Problem description »
Please swap "Screen dimensions" for "Display size" wherever it appears in the data below and give the lines back with nothing else changed.

Material shown »
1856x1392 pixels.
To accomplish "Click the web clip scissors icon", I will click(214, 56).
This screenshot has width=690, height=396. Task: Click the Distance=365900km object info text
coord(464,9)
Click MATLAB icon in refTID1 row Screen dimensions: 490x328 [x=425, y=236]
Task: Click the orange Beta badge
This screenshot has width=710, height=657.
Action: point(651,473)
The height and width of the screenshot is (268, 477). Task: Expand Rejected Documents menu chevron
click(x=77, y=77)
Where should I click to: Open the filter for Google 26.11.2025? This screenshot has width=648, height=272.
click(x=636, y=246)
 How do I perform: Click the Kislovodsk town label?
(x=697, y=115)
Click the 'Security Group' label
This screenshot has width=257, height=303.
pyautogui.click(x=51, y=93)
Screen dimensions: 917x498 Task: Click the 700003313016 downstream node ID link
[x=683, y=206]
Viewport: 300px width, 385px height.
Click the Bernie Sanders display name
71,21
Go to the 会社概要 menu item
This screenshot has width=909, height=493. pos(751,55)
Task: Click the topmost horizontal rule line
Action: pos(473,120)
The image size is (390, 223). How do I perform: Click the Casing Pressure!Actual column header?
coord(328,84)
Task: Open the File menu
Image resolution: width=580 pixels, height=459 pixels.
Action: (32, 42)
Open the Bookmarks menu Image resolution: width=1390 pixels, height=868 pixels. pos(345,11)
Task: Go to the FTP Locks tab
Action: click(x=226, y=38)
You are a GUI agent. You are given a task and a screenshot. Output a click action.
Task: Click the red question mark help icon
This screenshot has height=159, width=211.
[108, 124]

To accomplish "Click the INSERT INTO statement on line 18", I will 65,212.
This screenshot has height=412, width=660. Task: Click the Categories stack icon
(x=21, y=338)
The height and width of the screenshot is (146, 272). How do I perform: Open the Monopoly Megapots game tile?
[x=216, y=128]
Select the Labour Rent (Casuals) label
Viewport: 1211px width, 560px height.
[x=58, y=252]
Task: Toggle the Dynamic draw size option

Problem solution »
1856x1392 pixels.
To accomplish "Click the web clip scissors icon", I will click(214, 56).
This screenshot has width=690, height=396. Task: Click the Distance=365900km object info text
coord(464,9)
Click MATLAB icon in refTID1 row Display size: 490x328 [x=425, y=236]
Task: Click the orange Beta badge
This screenshot has width=710, height=657.
Action: point(651,473)
The height and width of the screenshot is (268, 477). Task: Expand Rejected Documents menu chevron
click(x=77, y=77)
Where should I click to: Open the filter for Google 26.11.2025? This screenshot has width=648, height=272.
click(x=636, y=246)
 How do I perform: Click the Kislovodsk town label?
(x=697, y=115)
Click the 'Security Group' label
This screenshot has width=257, height=303.
pyautogui.click(x=51, y=93)
Display size: 917x498 Task: Click the 700003313016 downstream node ID link
[x=683, y=206]
Viewport: 300px width, 385px height.
Click the Bernie Sanders display name
71,21
Go to the 会社概要 menu item
This screenshot has width=909, height=493. pos(751,55)
Task: Click the topmost horizontal rule line
Action: pos(473,120)
The image size is (390, 223). How do I perform: Click the Casing Pressure!Actual column header?
coord(328,84)
Task: Open the File menu
Image resolution: width=580 pixels, height=459 pixels.
Action: (32, 42)
Open the Bookmarks menu Image resolution: width=1390 pixels, height=868 pixels. pos(345,11)
Task: Go to the FTP Locks tab
Action: click(x=226, y=38)
You are a GUI agent. You are given a task and a screenshot. Output a click action.
Task: Click the red question mark help icon
This screenshot has height=159, width=211.
[108, 124]

To accomplish "Click the INSERT INTO statement on line 18", I will 65,212.
This screenshot has height=412, width=660. Task: Click the Categories stack icon
(x=21, y=338)
The height and width of the screenshot is (146, 272). How do I perform: Open the Monopoly Megapots game tile?
[x=216, y=128]
Select the Labour Rent (Casuals) label
Viewport: 1211px width, 560px height.
[x=58, y=252]
Task: Toggle the Dynamic draw size option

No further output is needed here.